If you’re looking to hit every national park in the U.S., your list is about to get a little longer. On Tuesday, Congress passed a bill that would designate White Sands National Monument, located in southern New Mexico, as the country’s newest national park. The bill, which is sponsored by New Mexico Senator Martin Heinrich and New Mexico Representative Xochitl Torres Small, is headed to President Trump’s desk, and he’s expected to sign the measure into law, the Albuquerque Journal reports.
“White Sands National Park will put southern New Mexico squarely on the map as a must-see destination,” said Senator Heinrich in a statement.
White Sands National Monument was established in 1933 to protect the area’s vast field of gypsum sand dunes. At 275 square miles, White Sands is the largest gypsum dunefield on earth.
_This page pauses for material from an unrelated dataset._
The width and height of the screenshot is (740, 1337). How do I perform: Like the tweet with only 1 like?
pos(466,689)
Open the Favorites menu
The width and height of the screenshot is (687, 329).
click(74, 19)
The new law includes a few key changes to the boundaries of the preserve, which is surrounded by White Sands Missile Range and Holloman Air Force Base.
According to documents released by Senator Heinrich, 5,766 acres of land currently managed by the U.S. Army will be transferred to National Park Service management and added to the park. Another 2,826 acres within the preserve’s current boundaries that are not managed by the NPS will be moved to Parks Service jurisdiction, too. In return, 3,737 acres managed by the NPS will be handed over to the Army. The land swap has been a long time coming: The Army and the NPS have been working on it since the 1970s.
The preserve has seen an uptick in visitors in the past few years. White Sands hosts more visitors than any other NPS-managed site in New Mexico: over 500,000 people on average each year, according to a press release from Senator Heinrich and Representative Torres Small. In 2018, over 600,000 people visited the monument, generating $32.2 million in spending for the local economy. By designating White Sands as a national park, the lawmakers and local advocates aim to bring even more people and tourism dollars to the area.
“We now have the potential to make it an economic powerhouse in southern New Mexico,” Torres Small said in a statement.
Last year, a study found that upgrading White Sands to a national park could increase visitors by 21 percent, and net up to $7.5 million in additional spending in the local economy each year.
For people looking to explore the area, however, not much will change. White Sands is already managed by the NPS, and entrance fees and access will remain the same once it becomes a national park. But the new name might help clear up some confusion for people traveling to the area.
“I often heard ‘I thought White Sands was a national park,’” New Mexico State Senator Ron Griggs said in a statement. “I guess I won’t hear that anymore.”